14 agosto 2020
Aggiornato 04:30
«Romaincontra» organizzato all'Auditorium dell'Ara Pacis

Ferrara: Berlusconi si svegli e offra la premiership a Casini

Il Direttore del «Foglio»: O ci ritroviamo un governo laburista con Vendola Ministro. Alfano: Inevitabile pagare dazio al Governo. Alle Amministrative abbiamo i candidati i migliori, faremo risultato. Campagna «civica» ma Berlusconi farà la sua parte

ROMA - «Berlusconi sta dormendo. Si svegli e dica a Casini 'il candidato a Palazzo Chigi sei tu', gli lasci la guida di Tutti per l'Italia, una formazione che intercetti il significato del governo Monti». Giuliano Ferrara è convinto che sia questa la formula per scongiurare - se nel 2013 si va al voto con l'attuale legge elettorale - «un governo laburista con Vendola ministro del Tesoro». Il direttore del Foglio lo ha spiegato anche allo stesso leader dell'Udc, ospite con lui dell'appuntamento Romaincontra organizzato all'Auditorium dell'Ara Pacis, sollecitandolo a incontrare il Cavaliere, evocando addirittura l'incontro tra Nenni e Saragat a Pralognan.

Casini, però, non cede. Non ci sta a «una sorta di restyling del Pdl magari con me dentro...Se non cambia la legge elettorale, io ho già scelto. Vado al centro cercando di mettere in piedi una formazione politica che sia capace di raddoppiare i consensi e il giorno dopo le elezioni propongo agli altri partiti di ricreare le condizioni che ci sono oggi», cioè le larghe intese. Ma Ferrara ha insistito suggerendo al leader Udc cosa proporre a Berlusconi: «Devi dirgli che se vuole fare una pecionata appiccicando l'Udc al Pdl tu non ci stai, a costo di far vincere i laburisti. O delega Alfano a trattare con te una candidatura a premier altrimenti ci ritroviamo Vendola ministro delle Comunicazioni».

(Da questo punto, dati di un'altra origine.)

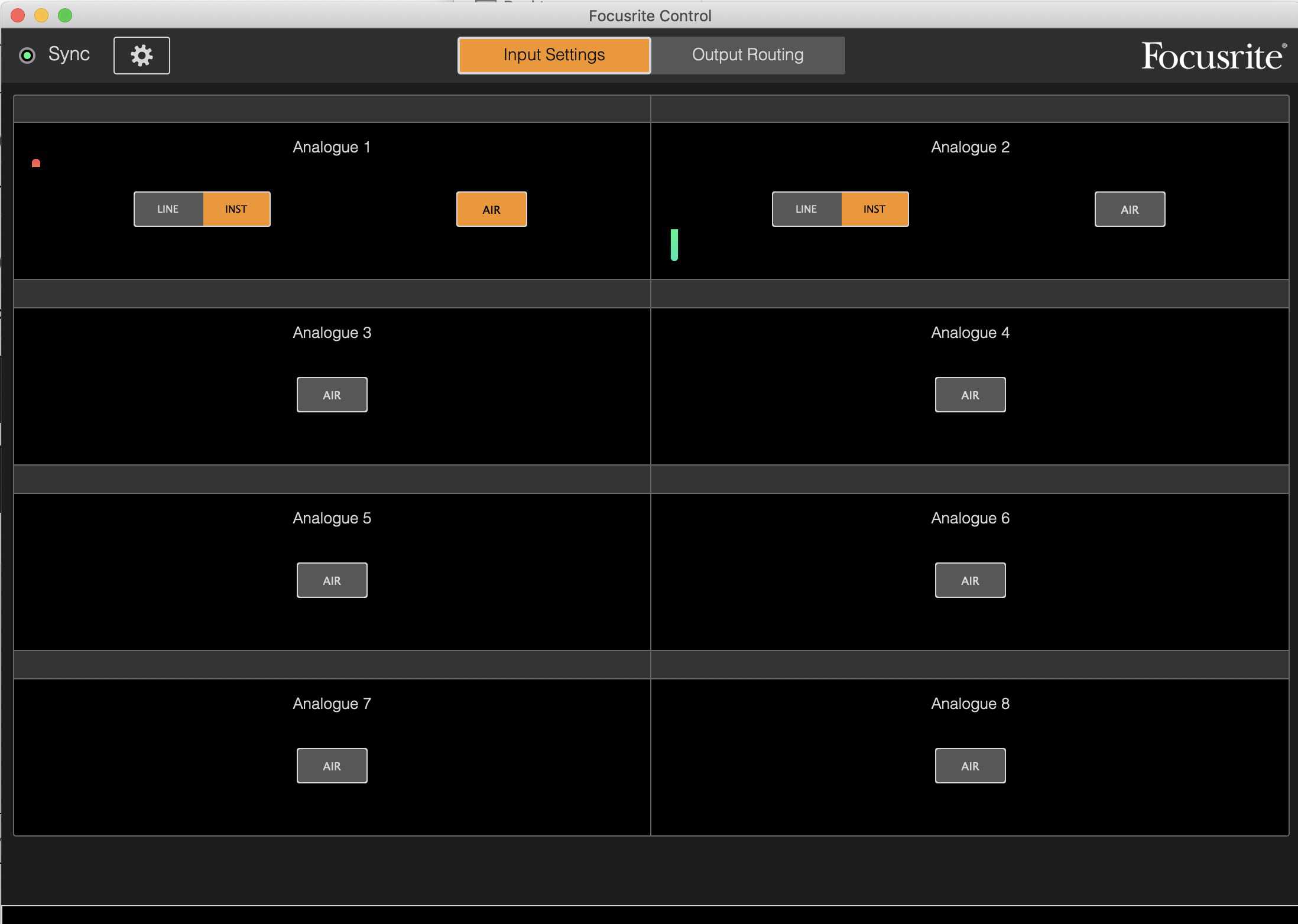Switch to the Output Routing tab
Image resolution: width=1298 pixels, height=924 pixels.
click(747, 55)
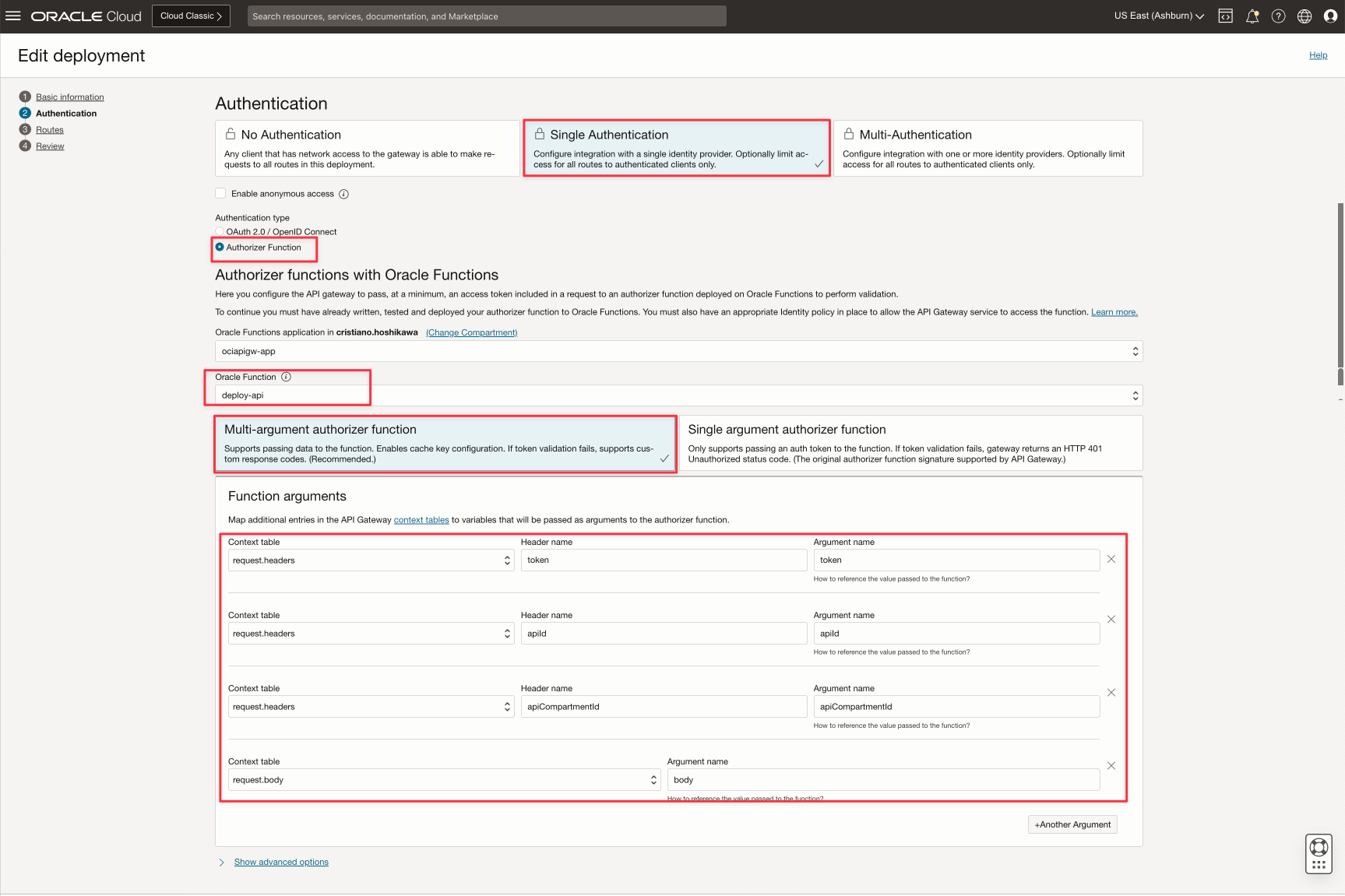This screenshot has height=896, width=1345.
Task: Open the language globe icon
Action: [x=1305, y=16]

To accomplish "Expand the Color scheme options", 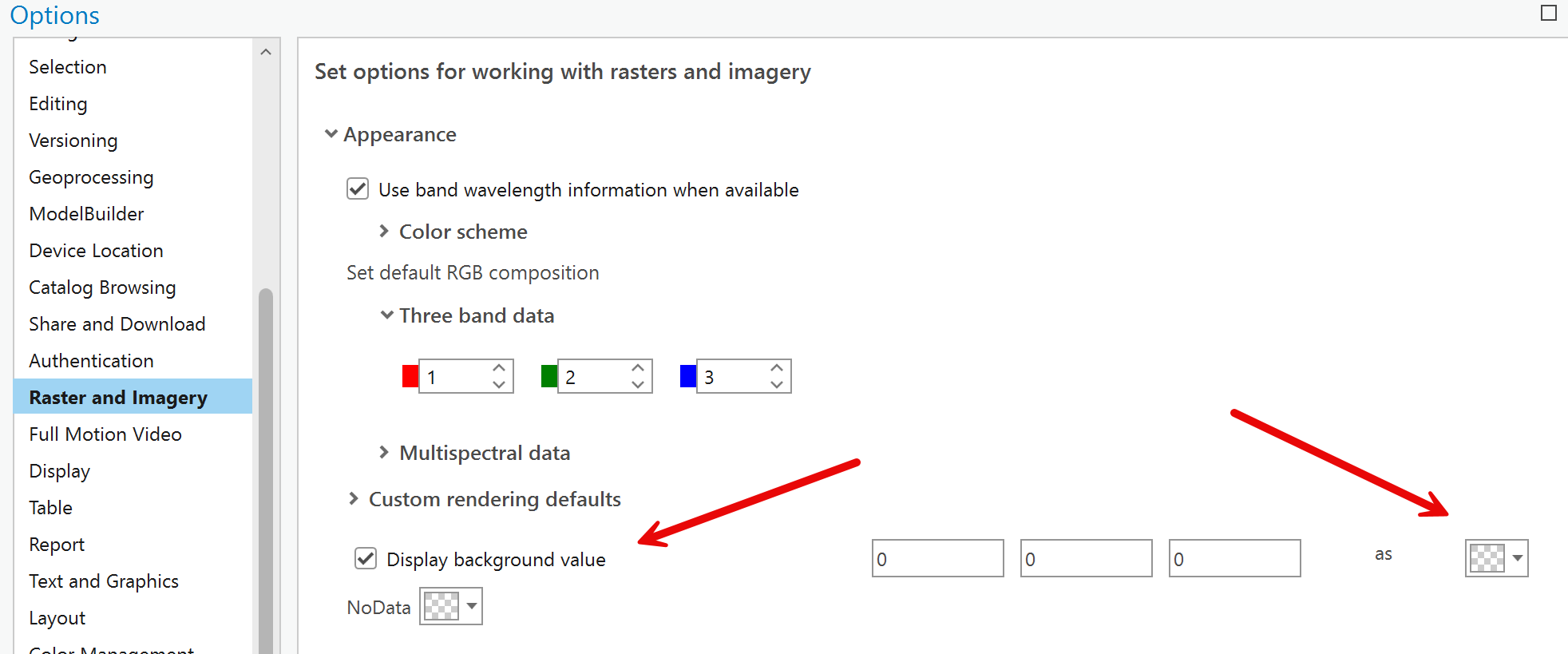I will (x=384, y=231).
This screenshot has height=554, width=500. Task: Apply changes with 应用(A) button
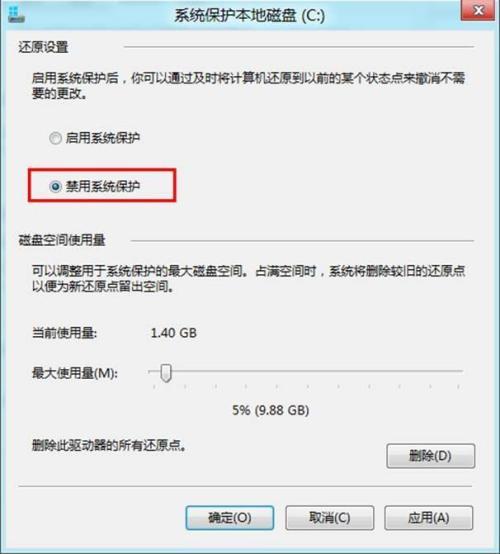429,518
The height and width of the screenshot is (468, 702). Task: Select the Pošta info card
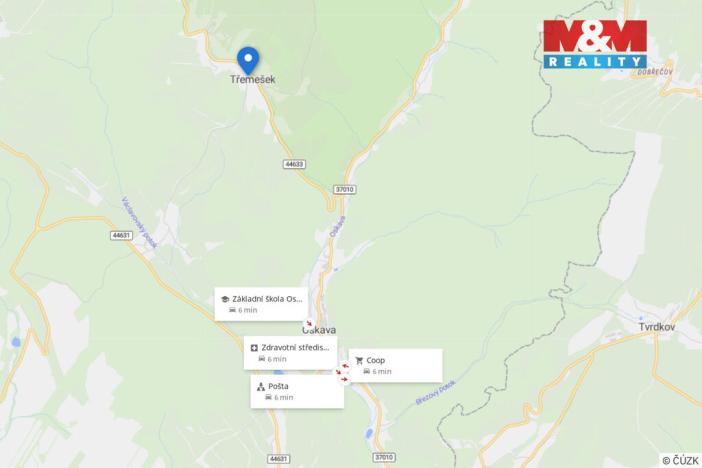297,391
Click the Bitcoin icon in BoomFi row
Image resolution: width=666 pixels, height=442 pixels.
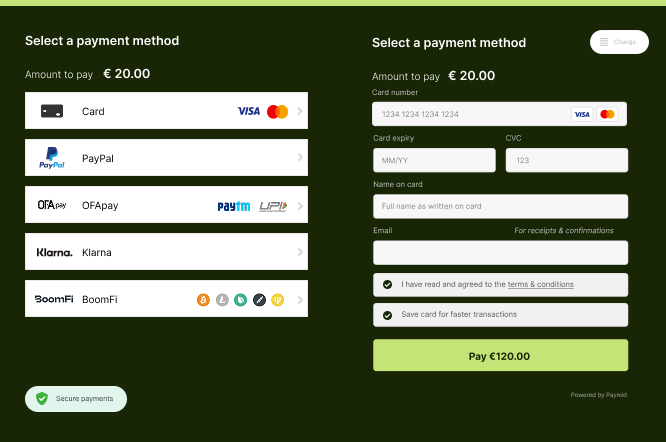click(x=203, y=300)
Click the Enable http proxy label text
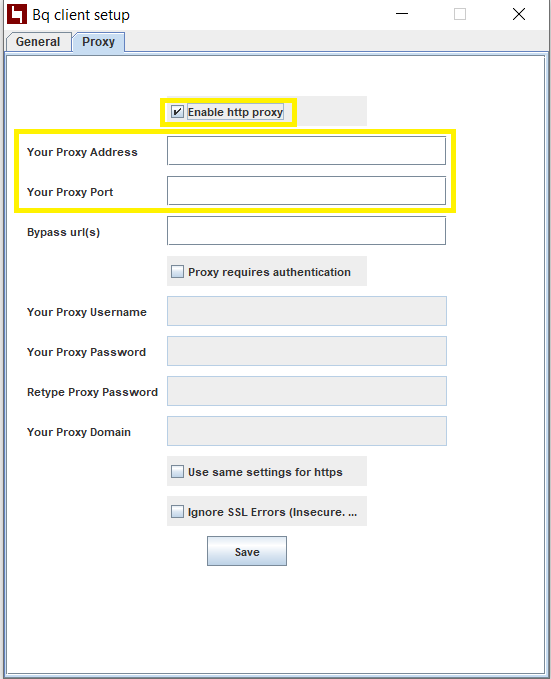The height and width of the screenshot is (679, 551). [236, 112]
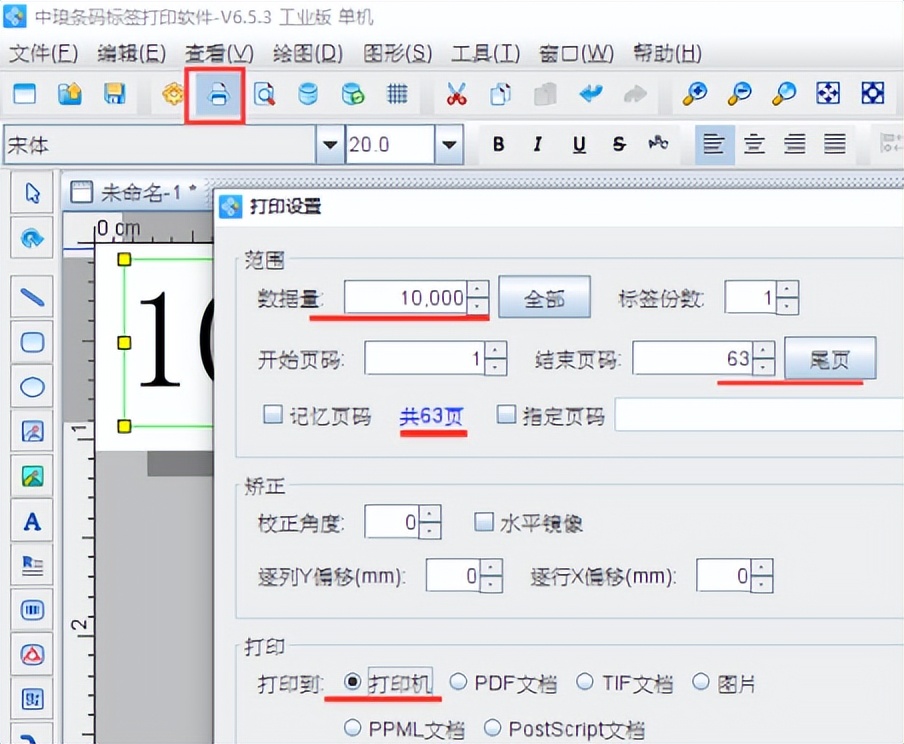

Vendola Ministro - Uno spauracchio quello del leader di Sel alle Comunicazioni che, secondo Ferrara, potrebbe far breccia in Berlusconi più della prospettiva di un ministero del Tesoro affidato all'attuale presidente della Regione Puglia. Casini tuttavia preferisce non sbilanciarsi, è «attendista», come rileva Ferrara, ancora attento a quanto accade nel Partito democratico: «Il Pd avrà tutti i problemi che ha, oggi criticarlo è lo sport nazionale, ma il Pd non è Vendola e non è l'Idv. E' fatto di persone affidabili che sotto il profilo economico non la pensano diversamente da me e Ferrara».

Alfano: Inevitabile pagare dazio al Governo - Il segretario del Pdl, Angelino Alfano, mette in conto «di pagare un dazio al governo» in termini di minori consensi, «ma dopo i primi cento giorni di sbronza della sinistra, in cui ha raccontato che si era affermato il bene perché era stato eliminato il male, hanno preso atto che la realtà è più dura dei loro brindisi e il governo del paese presenta un conto di difficoltà anche alla sinistra che non si può sottrarre alle responsabilità di questi anni. Negli ultimi cinque anni e mezzo è stata al governo per almeno due», ha concludo durante un incontro con i vertici lombardi del Pdl.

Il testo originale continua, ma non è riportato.